Assocostieri denuncia il “paradosso italiano” nella transizione energetica che favorisce i porti esteri
I target ambientali stringenti applicati dall’Italia rispetto a quelli di altri paesi europei mettono a rischio il bunkeraggio e la perdita di centralità logistica. Richiesto un “level playing field”

Mentre l’Italia applica target ambientali stringenti, i competitor europei adottano strategie più flessibili, erodendo quote di mercato agli scali nazionali. Il risultato è un crollo del bunkeraggio e una perdita di centralità logistica.
L’industria marittima italiana si trova a fronteggiare una crisi di competitività senza precedenti, innescata non tanto dagli obiettivi di decarbonizzazione, quanto dalle modalità disomogenee con cui le normative europee vengono recepite dai diversi Stati membri. La denuncia arriva da Assocostieri, che per voce del suo direttore generale Dario Soria ha portato all’attenzione della politica i rischi di una “tempesta regolatoria” che sta marginalizzando gli scali della Penisola.
L’occasione per fare il punto è stata il convegno “Indipendenza energetica – Governare la transizione”, svoltosi il 4 dicembre alla Camera dei Deputati alla presenza del ministro dell’Ambiente Gilberto Pichetto Fratin. Nel suo intervento, Soria ha evidenziato come l’Italia stia pagando il prezzo di un eccesso di zelo normativo rispetto ai partner comunitari. Il nodo centrale della questione risiede nell’applicazione asimmetrica di regolamenti cruciali come l’Ets, il FuelEu Maritime e, soprattutto, la Direttiva sulle Energie Rinnovabili (Red III). I dati messi sul tavolo da Assocostieri mostrano una disparità allarmante sugli obblighi di miscelazione “bio” per il bunkeraggio internazionale.

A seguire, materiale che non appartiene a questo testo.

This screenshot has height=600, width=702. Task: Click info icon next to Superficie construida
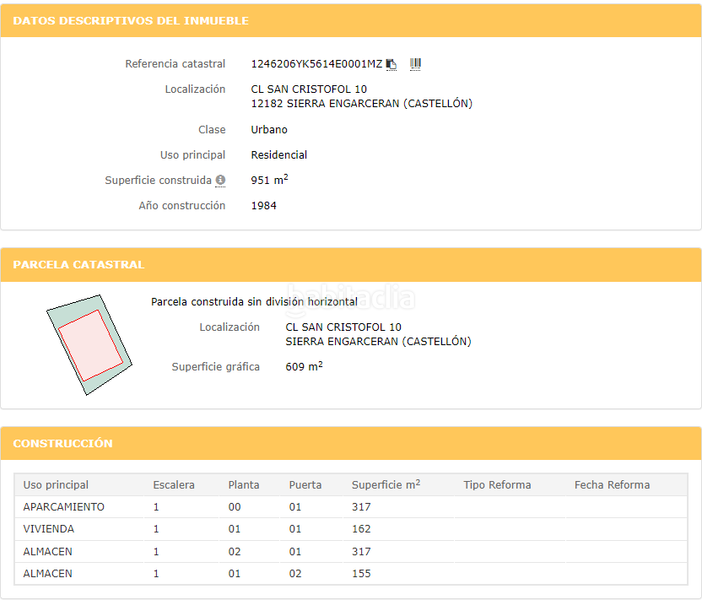[x=220, y=181]
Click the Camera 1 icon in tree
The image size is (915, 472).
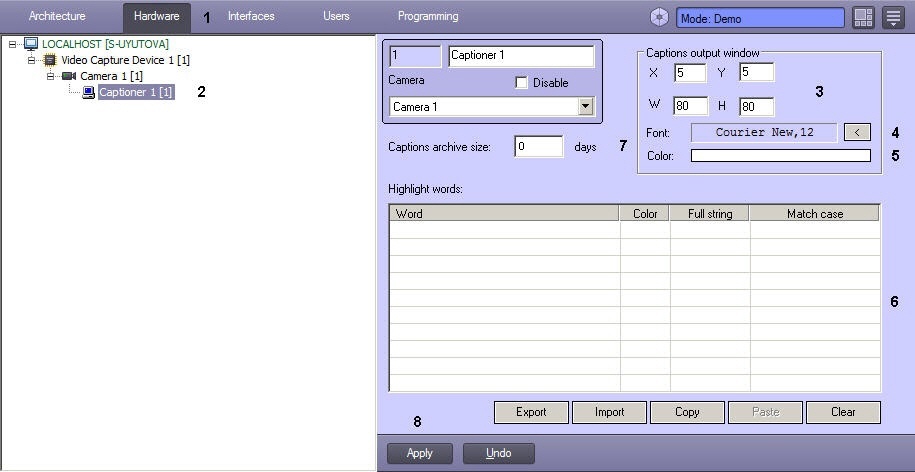pos(69,76)
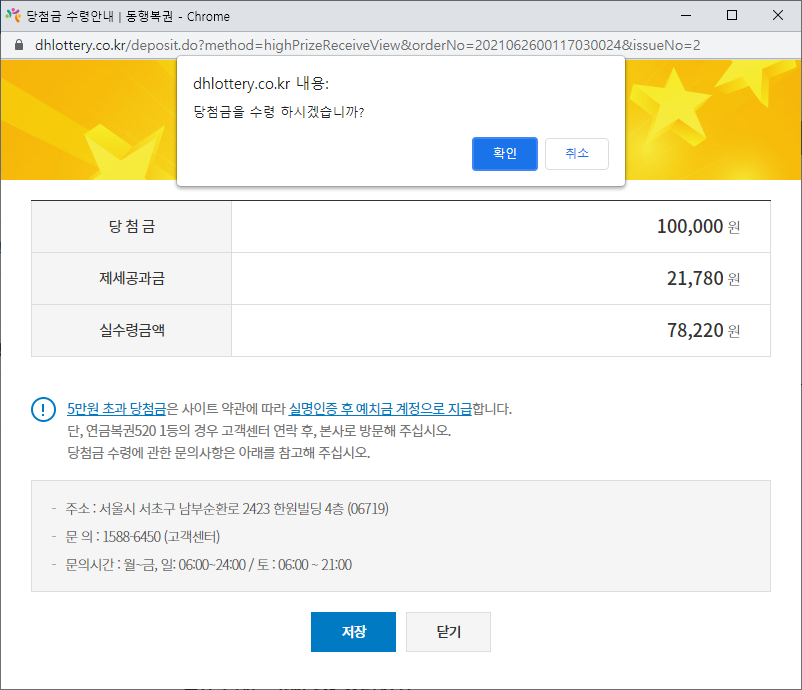802x690 pixels.
Task: Open the 5만원 초과 당첨금 link
Action: coord(116,409)
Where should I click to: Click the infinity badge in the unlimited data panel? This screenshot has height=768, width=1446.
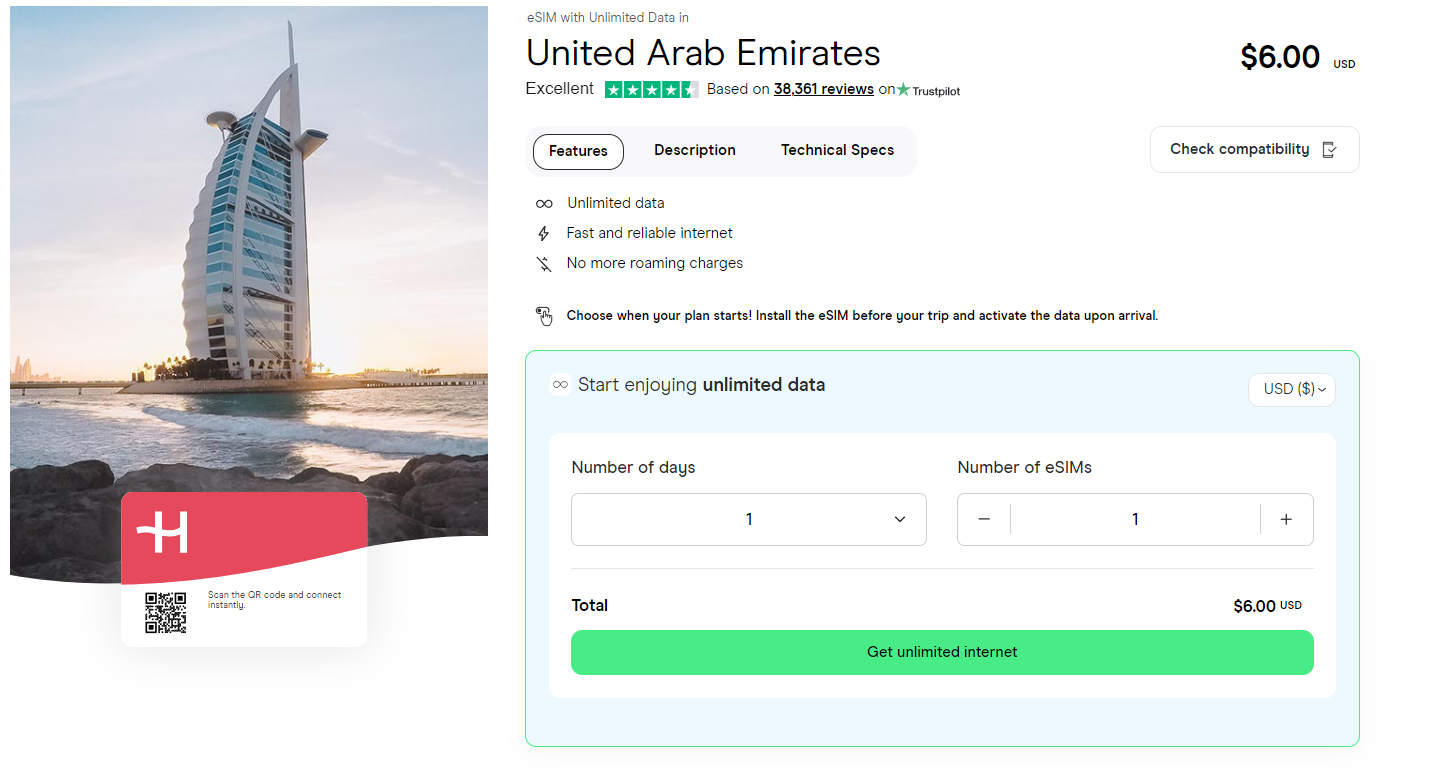coord(560,384)
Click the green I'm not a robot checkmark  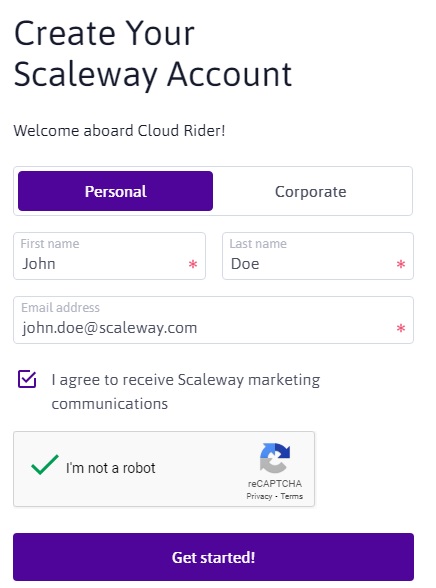point(45,465)
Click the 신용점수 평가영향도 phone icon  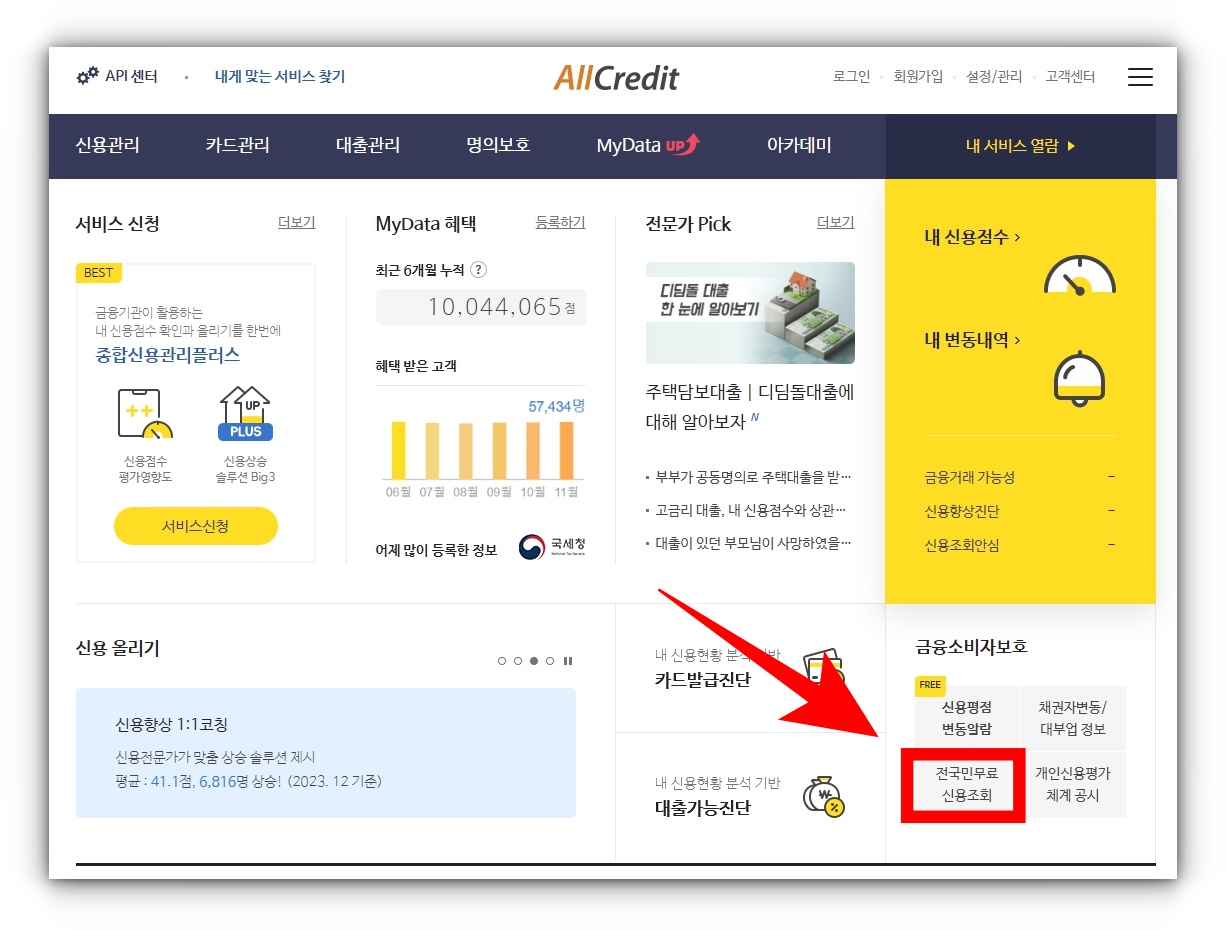146,411
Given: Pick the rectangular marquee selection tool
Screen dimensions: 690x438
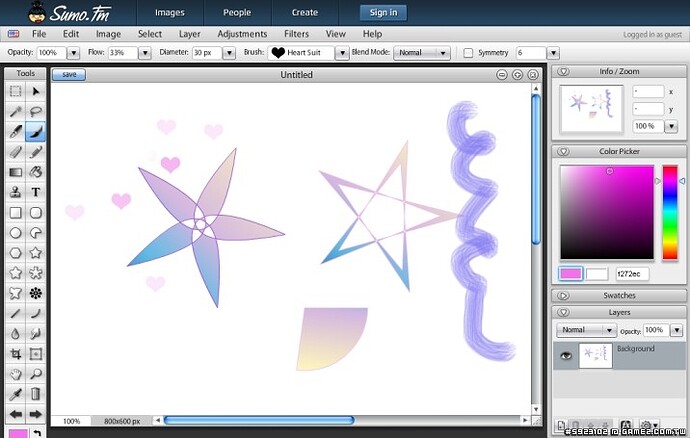Looking at the screenshot, I should tap(15, 91).
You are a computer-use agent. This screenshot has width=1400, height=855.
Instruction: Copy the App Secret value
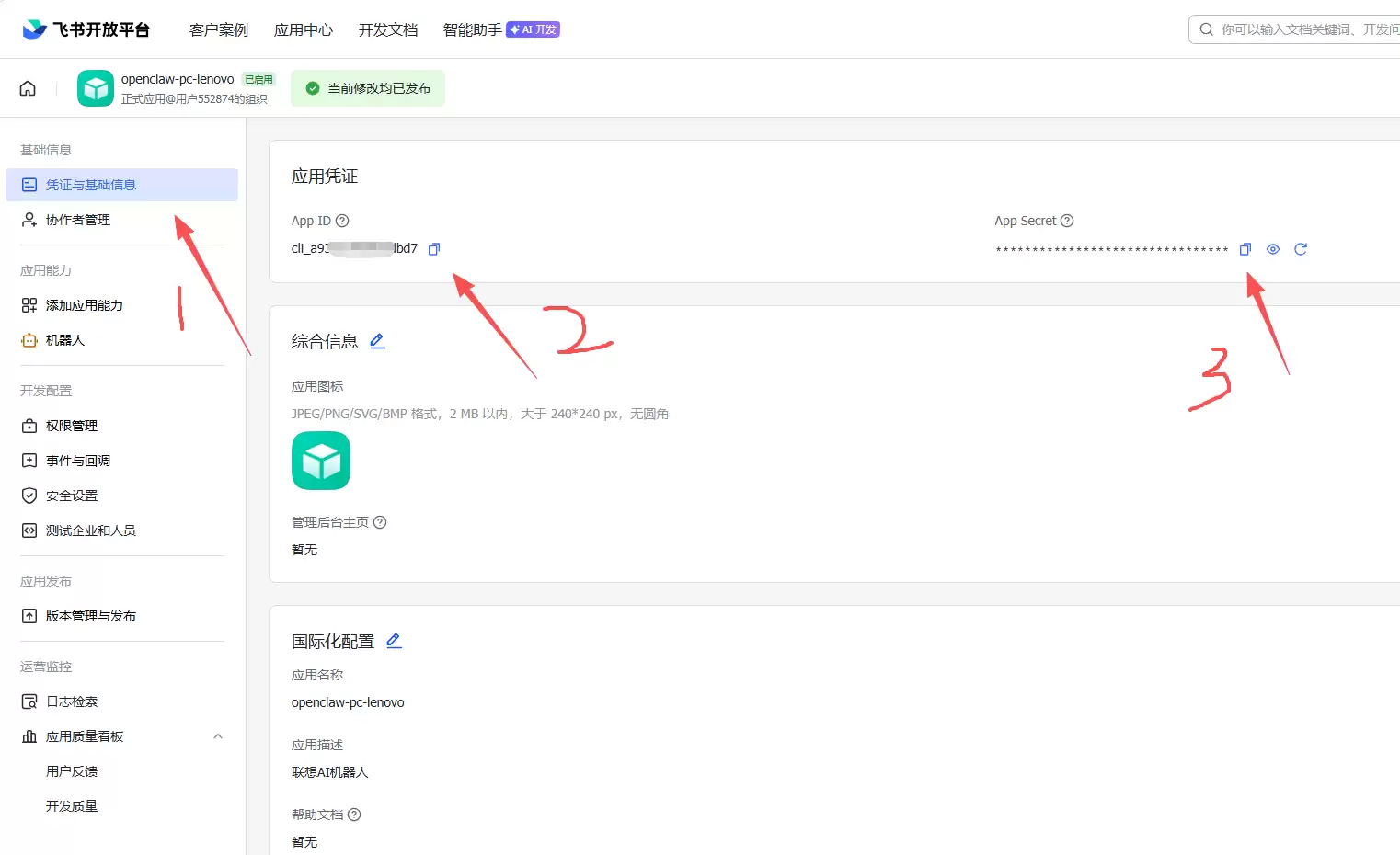click(x=1245, y=249)
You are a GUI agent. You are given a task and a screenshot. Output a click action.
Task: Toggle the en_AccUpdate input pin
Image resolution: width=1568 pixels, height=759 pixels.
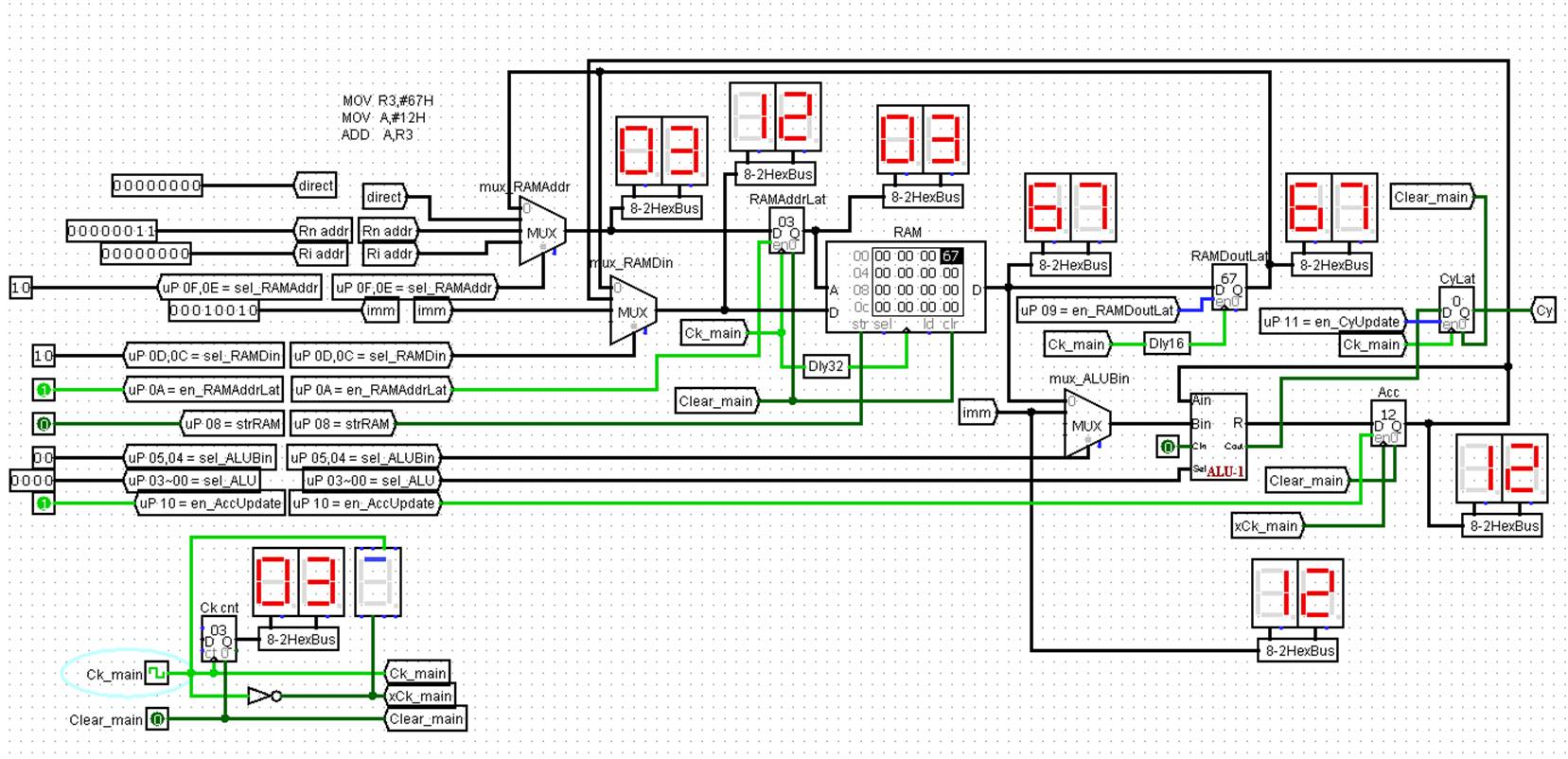[x=44, y=503]
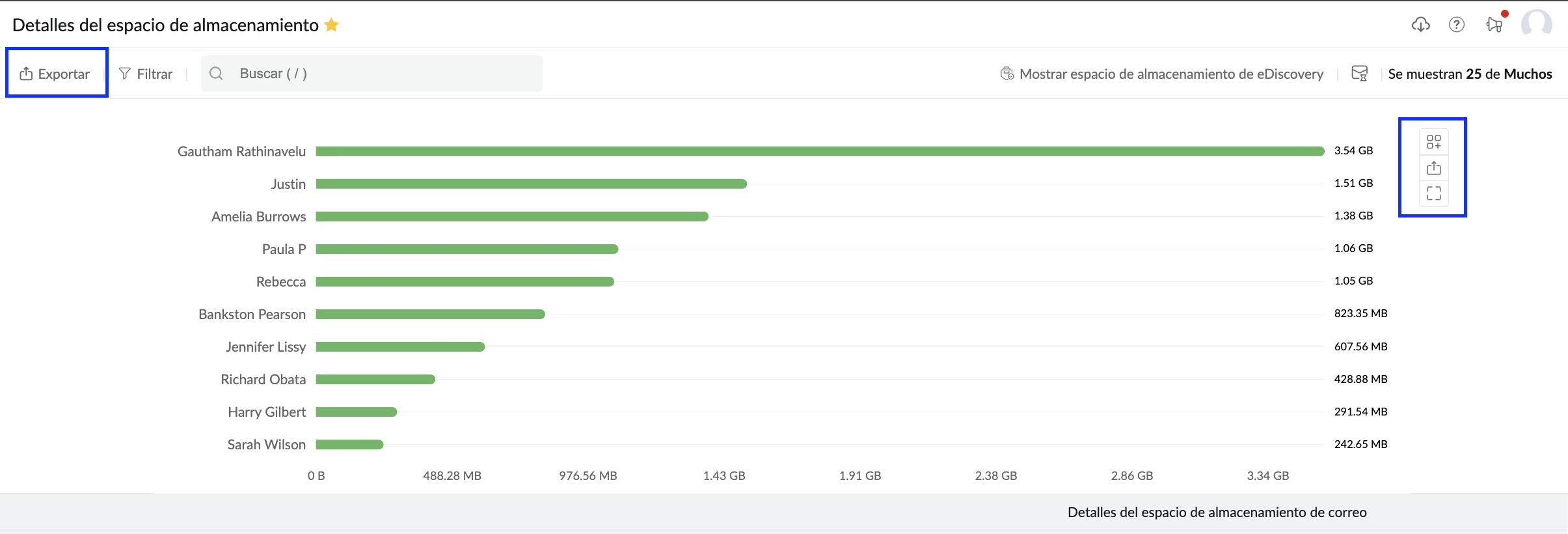Show eDiscovery storage space
Screen dimensions: 1568x534
[x=1162, y=74]
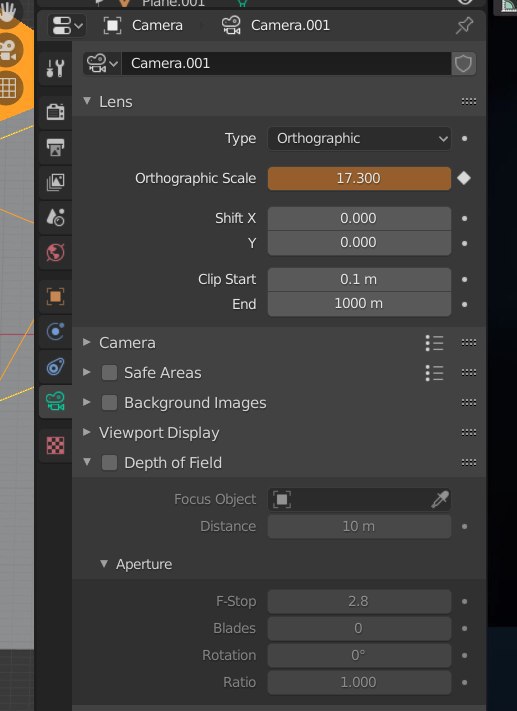
Task: Click the Orthographic Scale keyframe diamond
Action: point(464,178)
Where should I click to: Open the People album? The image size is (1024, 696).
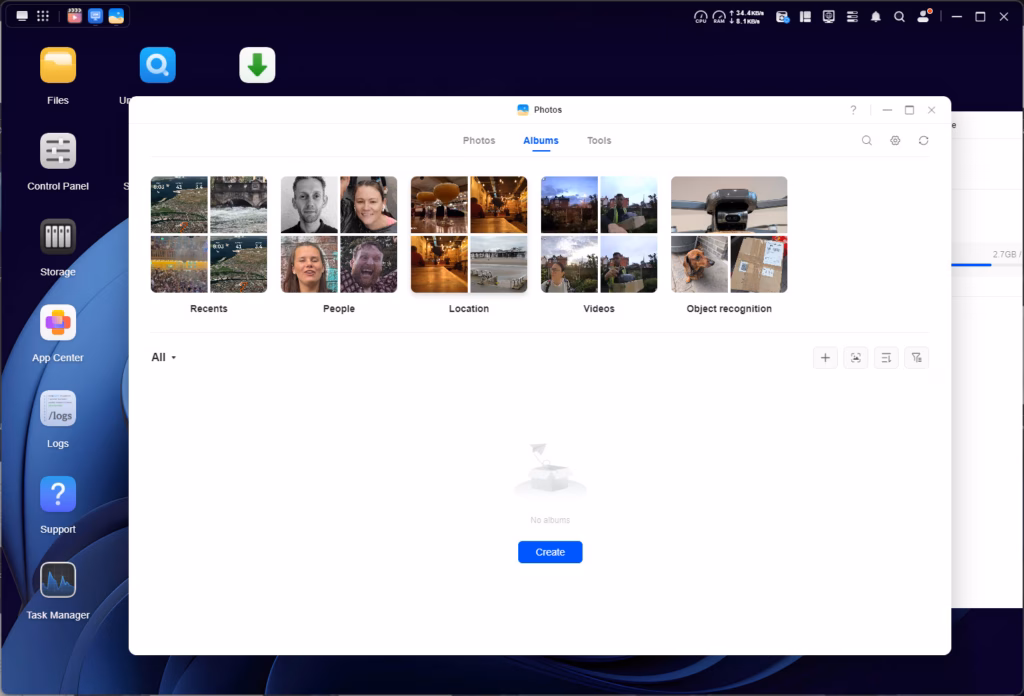(x=339, y=235)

L’Italia ha scelto la linea dura, fissando un target del 29% entro il 2030. Una scelta che stride con le politiche dei diretti concorrenti: paesi come Spagna, Germania e Danimarca hanno optato per un obiettivo dello 0%, mentre il Portogallo si è attestato al 18% e hub strategici come Malta e Cipro hanno limitato il contributo al 5%. Questa differenza crea un differenziale di costo immediato che spinge gli armatori a rifornirsi altrove.
La ripercussione di questi squilibri sui traffici ha subito mostrato numeri del calo. I dati preliminari illustrati durante il convegno certificano una contrazione del 14% dei volumi di bunkeraggio in Italia nell’ultimo anno, scesi da 2,7 a 2,3 milioni di tonnellate.
Il confronto con la Spagna è emblematico della perdita di terreno: pur avendo un traffico passeggeri nettamente inferiore, pari a un terzo di quello italiano, i porti spagnoli movimentano volumi di carburante quattro volte superiori, sfiorando gli 8 milioni di tonnellate.
In termini economici, questo travaso di traffico si traduce in una perdita per il sistema portuale italiano stimata in oltre 120 milioni di euro, aggravata ulteriormente dall’entrata in vigore dell’area Seca nel Mediterraneo che sta ridisegnando le rotte navali a svantaggio dell’Italia.
L’allarme di Assocostieri non si limita al solo comparto energetico, ma guarda all’intera filiera. La perdita di attrattività degli hub nazionali, secondo l’associazione, rischia di generare un effetto domino: è già stimata una flessione del 4% negli arrivi turistici internazionali via mare, mentre il settore manifatturiero potrebbe subire un aggravio dei costi logistici per l’import-export.
Secondo Soria, non siamo di fronte a una volatilità temporanea, ma a un cambiamento strutturale che vede l’Italia scivolare ai margini delle grandi direttrici del traffico globale, scavalcata da porti dove le condizioni operative sono economicamente più sostenibili.
Per contrastare questa tendenza, Assocostieri ha annunciato un’azione basata sull’analisi oggettiva dei dati. Il prossimo 27 gennaio 2026 verrà presentato alle istituzioni uno studio strategico, realizzato con il contributo di accademici ed esperti del settore, che mapperà i flussi degli ultimi cinque anni e proietterà gli impatti futuri delle attuali normative.
L’obiettivo su cui punta Assocostieri è quello di fornire al Governo gli strumenti per negoziare e attuare misure correttive. La richiesta degli operatori non è quella di eludere gli obiettivi green, ma di garantire un ‘level playing field’: regole armonizzate che permettano ai porti italiani di competere ad armi pari, evitando che la transizione energetica si trasformi in una deindustrializzazione del settore marittimo nazionale.